Supplied data section start
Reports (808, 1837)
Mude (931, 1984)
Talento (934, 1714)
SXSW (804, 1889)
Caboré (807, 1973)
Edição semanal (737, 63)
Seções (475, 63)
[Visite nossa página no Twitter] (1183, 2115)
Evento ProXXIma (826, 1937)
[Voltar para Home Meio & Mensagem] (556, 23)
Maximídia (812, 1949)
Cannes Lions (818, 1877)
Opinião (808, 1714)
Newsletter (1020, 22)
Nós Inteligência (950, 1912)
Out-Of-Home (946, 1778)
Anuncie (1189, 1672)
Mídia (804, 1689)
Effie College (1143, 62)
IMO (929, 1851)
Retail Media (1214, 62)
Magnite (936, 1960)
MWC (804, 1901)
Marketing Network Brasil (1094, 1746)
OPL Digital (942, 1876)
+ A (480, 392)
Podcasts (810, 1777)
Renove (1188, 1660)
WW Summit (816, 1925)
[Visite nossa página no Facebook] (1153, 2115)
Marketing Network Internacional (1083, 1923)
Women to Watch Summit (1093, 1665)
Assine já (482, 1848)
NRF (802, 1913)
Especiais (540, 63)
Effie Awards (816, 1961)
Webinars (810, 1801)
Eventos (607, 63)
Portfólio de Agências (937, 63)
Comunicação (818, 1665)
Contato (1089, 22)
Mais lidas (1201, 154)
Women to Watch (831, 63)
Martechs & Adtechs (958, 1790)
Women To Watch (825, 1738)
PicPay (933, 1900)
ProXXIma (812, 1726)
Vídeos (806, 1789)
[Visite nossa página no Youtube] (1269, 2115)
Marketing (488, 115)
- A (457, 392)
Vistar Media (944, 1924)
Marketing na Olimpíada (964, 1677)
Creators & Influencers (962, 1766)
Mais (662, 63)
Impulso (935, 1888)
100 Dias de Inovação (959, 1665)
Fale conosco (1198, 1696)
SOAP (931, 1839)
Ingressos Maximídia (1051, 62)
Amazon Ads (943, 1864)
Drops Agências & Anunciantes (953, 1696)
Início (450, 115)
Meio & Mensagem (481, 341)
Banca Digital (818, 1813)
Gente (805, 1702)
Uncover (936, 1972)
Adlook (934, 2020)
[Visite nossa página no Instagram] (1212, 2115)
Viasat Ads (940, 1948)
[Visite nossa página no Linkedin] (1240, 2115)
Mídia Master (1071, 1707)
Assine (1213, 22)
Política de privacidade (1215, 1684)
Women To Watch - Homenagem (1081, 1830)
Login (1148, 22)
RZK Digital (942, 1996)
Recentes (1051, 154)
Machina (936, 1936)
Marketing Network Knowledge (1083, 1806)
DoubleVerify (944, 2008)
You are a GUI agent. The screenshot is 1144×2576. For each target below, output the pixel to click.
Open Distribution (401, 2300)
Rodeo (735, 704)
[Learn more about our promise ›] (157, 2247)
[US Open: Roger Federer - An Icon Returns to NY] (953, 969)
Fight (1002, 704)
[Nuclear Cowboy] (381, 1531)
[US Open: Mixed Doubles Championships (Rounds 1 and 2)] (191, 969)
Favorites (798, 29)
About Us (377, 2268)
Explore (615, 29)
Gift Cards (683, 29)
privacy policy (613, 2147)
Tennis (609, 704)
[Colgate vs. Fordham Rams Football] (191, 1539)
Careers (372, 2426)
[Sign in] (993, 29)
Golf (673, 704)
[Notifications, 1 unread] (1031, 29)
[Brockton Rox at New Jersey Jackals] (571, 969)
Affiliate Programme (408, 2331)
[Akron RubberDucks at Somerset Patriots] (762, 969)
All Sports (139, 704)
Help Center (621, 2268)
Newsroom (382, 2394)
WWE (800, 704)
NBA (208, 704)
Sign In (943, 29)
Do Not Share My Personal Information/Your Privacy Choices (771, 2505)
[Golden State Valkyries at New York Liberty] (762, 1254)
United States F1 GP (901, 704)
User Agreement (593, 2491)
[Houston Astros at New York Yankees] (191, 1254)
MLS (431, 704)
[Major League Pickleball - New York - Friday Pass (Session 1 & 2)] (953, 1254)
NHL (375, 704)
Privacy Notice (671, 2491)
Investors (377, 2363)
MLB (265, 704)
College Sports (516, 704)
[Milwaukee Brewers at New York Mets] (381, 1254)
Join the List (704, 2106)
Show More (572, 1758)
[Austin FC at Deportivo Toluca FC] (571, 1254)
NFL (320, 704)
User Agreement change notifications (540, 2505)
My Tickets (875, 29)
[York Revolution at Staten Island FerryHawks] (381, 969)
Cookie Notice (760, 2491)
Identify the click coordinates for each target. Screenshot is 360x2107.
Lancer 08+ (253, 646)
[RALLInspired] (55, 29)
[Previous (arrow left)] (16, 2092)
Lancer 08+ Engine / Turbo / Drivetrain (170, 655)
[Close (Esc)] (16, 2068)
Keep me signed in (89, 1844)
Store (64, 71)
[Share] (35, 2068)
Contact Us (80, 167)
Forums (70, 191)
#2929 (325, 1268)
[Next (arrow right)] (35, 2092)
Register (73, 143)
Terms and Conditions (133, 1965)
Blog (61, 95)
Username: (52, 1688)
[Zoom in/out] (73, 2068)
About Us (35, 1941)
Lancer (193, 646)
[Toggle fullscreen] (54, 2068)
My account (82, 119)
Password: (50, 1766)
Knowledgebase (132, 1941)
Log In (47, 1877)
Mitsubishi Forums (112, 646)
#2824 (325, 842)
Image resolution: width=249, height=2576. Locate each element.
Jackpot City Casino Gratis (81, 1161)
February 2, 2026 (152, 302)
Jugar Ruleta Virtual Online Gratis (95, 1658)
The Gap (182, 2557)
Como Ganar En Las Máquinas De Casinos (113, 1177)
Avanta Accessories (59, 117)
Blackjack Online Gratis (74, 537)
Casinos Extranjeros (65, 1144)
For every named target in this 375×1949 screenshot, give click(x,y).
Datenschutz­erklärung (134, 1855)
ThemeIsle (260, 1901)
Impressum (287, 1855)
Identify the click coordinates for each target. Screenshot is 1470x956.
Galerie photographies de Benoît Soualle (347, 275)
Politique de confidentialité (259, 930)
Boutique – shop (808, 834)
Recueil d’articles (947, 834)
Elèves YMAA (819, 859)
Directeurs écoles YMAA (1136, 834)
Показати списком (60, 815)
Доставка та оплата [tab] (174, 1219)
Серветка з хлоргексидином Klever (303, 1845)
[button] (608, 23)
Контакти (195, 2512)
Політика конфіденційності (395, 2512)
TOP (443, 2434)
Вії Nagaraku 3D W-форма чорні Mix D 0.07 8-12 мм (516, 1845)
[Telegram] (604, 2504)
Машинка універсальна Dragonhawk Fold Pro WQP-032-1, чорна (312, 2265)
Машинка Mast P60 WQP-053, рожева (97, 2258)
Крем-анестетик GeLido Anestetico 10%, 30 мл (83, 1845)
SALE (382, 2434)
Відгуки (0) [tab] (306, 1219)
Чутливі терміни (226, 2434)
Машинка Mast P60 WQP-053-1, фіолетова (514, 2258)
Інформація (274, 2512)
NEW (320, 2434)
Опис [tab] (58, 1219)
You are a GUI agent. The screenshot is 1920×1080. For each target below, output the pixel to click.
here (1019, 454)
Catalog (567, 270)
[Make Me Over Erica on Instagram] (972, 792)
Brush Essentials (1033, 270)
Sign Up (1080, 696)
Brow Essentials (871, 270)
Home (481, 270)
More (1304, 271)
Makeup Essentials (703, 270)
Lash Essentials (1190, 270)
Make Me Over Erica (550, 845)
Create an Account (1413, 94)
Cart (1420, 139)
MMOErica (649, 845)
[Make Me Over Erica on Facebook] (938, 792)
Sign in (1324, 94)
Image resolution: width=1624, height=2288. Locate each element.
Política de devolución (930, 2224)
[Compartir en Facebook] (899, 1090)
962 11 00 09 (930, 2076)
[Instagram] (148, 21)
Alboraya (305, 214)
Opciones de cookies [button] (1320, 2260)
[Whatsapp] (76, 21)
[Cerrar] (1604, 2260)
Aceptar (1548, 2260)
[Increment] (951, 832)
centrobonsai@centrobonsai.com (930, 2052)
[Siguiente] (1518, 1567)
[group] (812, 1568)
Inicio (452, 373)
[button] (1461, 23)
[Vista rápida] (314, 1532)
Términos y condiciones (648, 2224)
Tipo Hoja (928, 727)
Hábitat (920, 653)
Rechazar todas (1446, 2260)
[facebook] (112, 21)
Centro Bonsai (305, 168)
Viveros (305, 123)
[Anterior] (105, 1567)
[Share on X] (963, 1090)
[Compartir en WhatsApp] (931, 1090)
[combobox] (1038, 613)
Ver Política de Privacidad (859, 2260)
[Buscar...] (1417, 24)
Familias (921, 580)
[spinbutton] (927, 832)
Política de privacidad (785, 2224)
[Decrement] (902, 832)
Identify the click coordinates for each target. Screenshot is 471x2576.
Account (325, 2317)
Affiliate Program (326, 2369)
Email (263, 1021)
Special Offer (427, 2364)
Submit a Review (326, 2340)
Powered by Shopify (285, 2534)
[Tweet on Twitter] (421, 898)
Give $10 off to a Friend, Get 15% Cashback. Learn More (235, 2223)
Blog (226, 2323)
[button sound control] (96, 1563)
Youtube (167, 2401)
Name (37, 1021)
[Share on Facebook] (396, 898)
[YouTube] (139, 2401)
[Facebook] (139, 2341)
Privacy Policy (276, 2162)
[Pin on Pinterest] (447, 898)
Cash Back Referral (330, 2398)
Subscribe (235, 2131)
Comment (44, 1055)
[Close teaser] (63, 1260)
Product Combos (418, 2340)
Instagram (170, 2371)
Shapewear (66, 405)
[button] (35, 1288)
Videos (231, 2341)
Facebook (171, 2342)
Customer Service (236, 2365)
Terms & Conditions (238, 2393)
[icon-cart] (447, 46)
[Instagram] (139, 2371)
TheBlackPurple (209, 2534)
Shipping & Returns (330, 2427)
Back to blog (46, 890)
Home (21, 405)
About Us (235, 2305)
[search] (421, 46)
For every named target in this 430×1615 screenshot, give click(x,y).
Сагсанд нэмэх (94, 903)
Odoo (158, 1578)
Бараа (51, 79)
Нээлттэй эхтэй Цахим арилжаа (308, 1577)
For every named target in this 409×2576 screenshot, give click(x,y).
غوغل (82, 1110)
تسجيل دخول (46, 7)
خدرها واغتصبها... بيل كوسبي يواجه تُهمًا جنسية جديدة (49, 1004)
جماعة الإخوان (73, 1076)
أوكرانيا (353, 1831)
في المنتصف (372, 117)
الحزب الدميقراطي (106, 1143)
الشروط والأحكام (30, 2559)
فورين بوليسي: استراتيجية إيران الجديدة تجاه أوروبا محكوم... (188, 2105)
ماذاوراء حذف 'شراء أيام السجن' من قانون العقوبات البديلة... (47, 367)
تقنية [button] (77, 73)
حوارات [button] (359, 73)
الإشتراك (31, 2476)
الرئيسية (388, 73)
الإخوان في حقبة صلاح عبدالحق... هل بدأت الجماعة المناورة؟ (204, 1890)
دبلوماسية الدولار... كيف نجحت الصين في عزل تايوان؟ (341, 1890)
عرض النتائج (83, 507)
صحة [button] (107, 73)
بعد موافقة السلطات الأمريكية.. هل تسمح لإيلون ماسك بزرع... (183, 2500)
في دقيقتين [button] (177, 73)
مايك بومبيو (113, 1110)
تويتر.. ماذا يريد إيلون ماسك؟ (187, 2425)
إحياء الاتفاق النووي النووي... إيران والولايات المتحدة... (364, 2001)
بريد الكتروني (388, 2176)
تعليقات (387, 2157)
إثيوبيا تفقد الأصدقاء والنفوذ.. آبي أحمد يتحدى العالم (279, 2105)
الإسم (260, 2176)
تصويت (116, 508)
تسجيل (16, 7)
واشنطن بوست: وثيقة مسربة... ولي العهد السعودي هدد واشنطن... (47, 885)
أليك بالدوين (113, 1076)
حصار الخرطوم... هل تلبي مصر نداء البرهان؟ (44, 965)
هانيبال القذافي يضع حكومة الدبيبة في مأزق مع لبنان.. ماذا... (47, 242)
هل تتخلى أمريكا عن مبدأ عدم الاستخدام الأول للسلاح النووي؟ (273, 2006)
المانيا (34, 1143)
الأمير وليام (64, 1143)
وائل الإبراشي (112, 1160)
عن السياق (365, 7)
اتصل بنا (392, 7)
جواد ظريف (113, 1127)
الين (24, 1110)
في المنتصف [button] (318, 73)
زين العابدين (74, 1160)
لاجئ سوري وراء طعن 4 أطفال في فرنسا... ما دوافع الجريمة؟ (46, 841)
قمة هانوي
Supplied data section end
*Work request*. Scan the entries above for the line containing "Fale conosco (1198, 1696)", and copy it and all lines after it exactly, down to and including the line containing "Marketing Network Knowledge (1083, 1806)".

*Output of the task*.
Fale conosco (1198, 1696)
SOAP (931, 1839)
Ingressos Maximídia (1051, 62)
Amazon Ads (943, 1864)
Drops Agências & Anunciantes (953, 1696)
Início (450, 115)
Meio & Mensagem (481, 341)
Banca Digital (818, 1813)
Gente (805, 1702)
Uncover (936, 1972)
Adlook (934, 2020)
[Visite nossa página no Instagram] (1212, 2115)
Viasat Ads (940, 1948)
[Visite nossa página no Linkedin] (1240, 2115)
Mídia Master (1071, 1707)
Assine (1213, 22)
Política de privacidade (1215, 1684)
Women To Watch - Homenagem (1081, 1830)
Login (1148, 22)
RZK Digital (942, 1996)
Recentes (1051, 154)
Machina (936, 1936)
Marketing Network Knowledge (1083, 1806)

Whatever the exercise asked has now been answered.